大切なのは「挑戦心と創造力」。
壁にぶつかっても、それが経験になる。

元日本農業新聞社社長

島田 圭一郎(1964年卒業)

【業種】
サービス業

これまでの歩みについてお聞かせください

1964年卒業ですから、まだ皆さんが生まれる随分前のことです。私が在籍当時の食品経済学科は今とは比較にならないくらい学生数が少なく、その分、教授との距離も近かったように思いますね。また、1964年といえば、いざなぎ景気や東京オリンピック開催に日本中が沸いた時代で、高度経済成長の真っただ中にありました。一方で農業は経営難から出稼ぎに出る人が急増するなど、徐々に衰退しつつあったわけです。私は大学時代にその現状を知り、日本の農業はこれから一体どうなるのかという危機感を持ち、世界各国の農業・農政の動向をつぶさに見てやろう。そして、日本の農業はどうすれば将来展望を切り拓けるのかを追求したい思い、と日本農業新聞社に入社しました。入社後は報道記者を皮切りに、報道部長、論説委員、編集局長、関連会社社長、本社社長を歴任しました。30数年間にわたり、日本農業・農政の“歴史の事実”を見続けてこれたことは幸せでしたね。

現在の仕事内容は?

日本農業新聞社を定年退職後は、映像・放送会社の取締役相談役、映像制作会社の顧問、郷里の岡山県高梁市市長の諮問委員会アドバイザーなど、6つほどの肩書きを持っています。特にライフワークともいえるのが、地域活性化の支援活動です。新聞記者として日本全国はもとより、世界の主要な農業の表だけでなく裏側も見てきましたから、その経験を活かして地域の活性化に少しでも貢献できればと考えているのです。今は何かと困難な時代ですし、国の財政も大きく様変わりしています。
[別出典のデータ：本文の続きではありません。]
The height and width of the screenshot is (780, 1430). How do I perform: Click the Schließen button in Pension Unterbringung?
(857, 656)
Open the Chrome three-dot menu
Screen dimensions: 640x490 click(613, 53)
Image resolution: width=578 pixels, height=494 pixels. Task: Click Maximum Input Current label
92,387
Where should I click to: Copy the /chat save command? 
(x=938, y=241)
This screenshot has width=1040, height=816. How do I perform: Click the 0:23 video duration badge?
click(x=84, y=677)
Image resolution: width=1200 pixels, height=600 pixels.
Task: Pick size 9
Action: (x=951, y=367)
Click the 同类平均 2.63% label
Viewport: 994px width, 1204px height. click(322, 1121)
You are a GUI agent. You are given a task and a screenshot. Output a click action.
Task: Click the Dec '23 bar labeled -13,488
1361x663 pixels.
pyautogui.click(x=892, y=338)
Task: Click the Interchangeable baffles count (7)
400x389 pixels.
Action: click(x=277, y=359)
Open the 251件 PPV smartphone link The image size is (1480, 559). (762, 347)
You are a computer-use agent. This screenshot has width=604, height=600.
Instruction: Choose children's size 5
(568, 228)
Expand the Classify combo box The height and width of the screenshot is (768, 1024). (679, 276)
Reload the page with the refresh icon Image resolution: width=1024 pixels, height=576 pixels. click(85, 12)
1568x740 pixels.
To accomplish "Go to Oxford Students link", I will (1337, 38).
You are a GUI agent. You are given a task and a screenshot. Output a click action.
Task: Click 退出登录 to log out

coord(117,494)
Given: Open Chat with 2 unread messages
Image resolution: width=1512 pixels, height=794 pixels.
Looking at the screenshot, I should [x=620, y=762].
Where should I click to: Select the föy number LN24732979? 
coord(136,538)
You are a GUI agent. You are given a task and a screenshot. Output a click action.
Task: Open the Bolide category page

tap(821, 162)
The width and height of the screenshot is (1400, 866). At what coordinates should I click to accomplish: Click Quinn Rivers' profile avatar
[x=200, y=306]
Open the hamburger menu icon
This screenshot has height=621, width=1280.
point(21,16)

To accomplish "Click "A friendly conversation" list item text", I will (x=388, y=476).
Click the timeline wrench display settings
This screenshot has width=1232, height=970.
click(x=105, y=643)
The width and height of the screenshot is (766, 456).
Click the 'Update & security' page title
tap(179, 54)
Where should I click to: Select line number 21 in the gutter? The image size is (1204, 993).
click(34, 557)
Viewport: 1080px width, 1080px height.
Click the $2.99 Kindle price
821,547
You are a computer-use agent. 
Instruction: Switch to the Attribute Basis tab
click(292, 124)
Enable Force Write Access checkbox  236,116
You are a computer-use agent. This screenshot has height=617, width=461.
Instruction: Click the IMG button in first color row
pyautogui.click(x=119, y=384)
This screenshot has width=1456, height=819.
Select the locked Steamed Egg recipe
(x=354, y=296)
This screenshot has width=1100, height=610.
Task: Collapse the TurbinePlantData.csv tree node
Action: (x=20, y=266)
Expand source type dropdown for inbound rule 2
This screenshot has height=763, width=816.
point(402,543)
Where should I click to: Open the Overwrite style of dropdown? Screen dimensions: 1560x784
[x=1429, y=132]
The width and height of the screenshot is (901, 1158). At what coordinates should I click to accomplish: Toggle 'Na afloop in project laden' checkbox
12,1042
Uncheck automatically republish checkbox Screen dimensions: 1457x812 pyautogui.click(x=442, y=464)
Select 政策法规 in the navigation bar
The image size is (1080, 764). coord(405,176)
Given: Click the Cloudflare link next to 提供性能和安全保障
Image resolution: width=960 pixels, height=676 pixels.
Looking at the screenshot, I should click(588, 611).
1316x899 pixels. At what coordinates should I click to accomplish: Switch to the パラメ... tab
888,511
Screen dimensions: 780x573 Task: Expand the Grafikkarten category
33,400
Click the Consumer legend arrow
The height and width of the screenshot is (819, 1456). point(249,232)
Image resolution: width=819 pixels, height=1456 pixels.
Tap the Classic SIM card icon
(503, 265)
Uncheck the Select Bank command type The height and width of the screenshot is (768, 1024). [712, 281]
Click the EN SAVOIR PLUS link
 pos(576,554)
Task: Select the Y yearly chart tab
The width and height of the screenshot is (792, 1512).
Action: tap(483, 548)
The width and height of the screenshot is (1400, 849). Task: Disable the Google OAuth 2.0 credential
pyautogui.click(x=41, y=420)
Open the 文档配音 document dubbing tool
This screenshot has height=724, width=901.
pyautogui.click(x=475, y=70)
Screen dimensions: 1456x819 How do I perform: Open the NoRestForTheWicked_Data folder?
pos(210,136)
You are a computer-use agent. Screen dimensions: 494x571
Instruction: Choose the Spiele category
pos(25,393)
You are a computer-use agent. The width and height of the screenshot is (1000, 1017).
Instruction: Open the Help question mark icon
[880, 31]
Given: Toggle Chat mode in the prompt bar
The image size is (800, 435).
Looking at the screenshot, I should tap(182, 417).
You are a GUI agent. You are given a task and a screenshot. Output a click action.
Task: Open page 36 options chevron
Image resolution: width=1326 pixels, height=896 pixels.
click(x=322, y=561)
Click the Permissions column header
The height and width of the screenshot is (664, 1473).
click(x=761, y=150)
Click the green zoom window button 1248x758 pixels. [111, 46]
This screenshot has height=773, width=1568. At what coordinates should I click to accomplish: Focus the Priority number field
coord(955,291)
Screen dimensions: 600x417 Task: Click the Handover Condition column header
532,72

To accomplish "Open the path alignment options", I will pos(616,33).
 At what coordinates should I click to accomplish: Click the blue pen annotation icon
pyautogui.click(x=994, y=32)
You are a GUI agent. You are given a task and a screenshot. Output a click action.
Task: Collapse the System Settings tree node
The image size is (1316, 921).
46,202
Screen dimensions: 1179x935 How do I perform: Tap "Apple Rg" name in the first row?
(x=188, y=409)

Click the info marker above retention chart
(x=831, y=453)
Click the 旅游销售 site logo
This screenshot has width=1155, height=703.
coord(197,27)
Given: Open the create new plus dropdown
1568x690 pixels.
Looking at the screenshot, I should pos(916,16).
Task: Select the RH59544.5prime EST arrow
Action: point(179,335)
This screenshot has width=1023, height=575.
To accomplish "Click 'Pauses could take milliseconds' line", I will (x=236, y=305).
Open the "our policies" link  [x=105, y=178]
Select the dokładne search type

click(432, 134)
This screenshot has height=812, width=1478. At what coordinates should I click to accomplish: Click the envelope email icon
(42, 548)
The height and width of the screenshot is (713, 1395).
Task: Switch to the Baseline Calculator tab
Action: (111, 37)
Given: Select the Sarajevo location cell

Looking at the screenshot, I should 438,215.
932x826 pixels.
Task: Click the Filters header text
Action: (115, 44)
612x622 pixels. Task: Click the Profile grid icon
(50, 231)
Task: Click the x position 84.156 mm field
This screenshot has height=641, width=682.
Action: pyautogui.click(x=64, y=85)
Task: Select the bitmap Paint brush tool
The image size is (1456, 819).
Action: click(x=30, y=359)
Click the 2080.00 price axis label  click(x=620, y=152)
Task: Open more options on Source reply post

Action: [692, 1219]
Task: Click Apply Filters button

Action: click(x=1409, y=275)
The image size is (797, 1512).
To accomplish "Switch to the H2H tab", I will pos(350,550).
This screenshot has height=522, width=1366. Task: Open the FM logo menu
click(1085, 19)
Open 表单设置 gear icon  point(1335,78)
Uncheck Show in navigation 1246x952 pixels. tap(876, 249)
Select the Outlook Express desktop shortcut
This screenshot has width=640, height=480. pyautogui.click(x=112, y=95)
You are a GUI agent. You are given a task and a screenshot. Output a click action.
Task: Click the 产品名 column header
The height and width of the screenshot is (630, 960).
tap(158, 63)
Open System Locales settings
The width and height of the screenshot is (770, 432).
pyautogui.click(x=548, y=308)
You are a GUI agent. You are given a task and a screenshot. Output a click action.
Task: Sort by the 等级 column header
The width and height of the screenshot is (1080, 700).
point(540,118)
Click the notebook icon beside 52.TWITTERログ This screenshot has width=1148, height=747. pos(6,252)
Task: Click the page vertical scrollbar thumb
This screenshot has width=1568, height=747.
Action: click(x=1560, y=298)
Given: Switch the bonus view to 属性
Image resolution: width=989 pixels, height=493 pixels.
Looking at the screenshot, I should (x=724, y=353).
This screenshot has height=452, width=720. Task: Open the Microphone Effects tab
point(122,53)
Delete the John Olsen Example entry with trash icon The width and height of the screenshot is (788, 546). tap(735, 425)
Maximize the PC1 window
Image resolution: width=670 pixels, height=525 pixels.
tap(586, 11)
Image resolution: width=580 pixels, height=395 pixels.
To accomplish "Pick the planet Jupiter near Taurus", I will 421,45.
そうした中にあって地域の「自主的なエネルギー」をうまく引き出しながら、新しい発想も積極的に取り入れ、活性化を支援したいというのが私の今一番のやりがいとなっています。

これから就職活動を開始する後輩たちにアドバイスをお願いします

学生時代はある意味で自由な時期なのですから、自分の夢や思いも重ねながら「自分は将来どういう分野に挑戦していくか」を、今のうちからそれなりに明確にしておく必要があると思いますね。最近は学部学科不問という企業が随分増えてきました。では何が必要かというと、「挑戦心と創造力」だと思います。絶えず挑戦する力や、創造する力をどう持つかがますます重要になってくるのではないでしょうか。その意味で学生時代は、色々なことに挑戦できるチャンス。時には壁にぶつかることもあると思いますが、それもまた経験になるわけで、人間力を広げるきっかけになるはずです。そういう要素がこの学生にはあるのかどうかを企業の採用担当者は見ていますし、一番欲しい人材だと思います。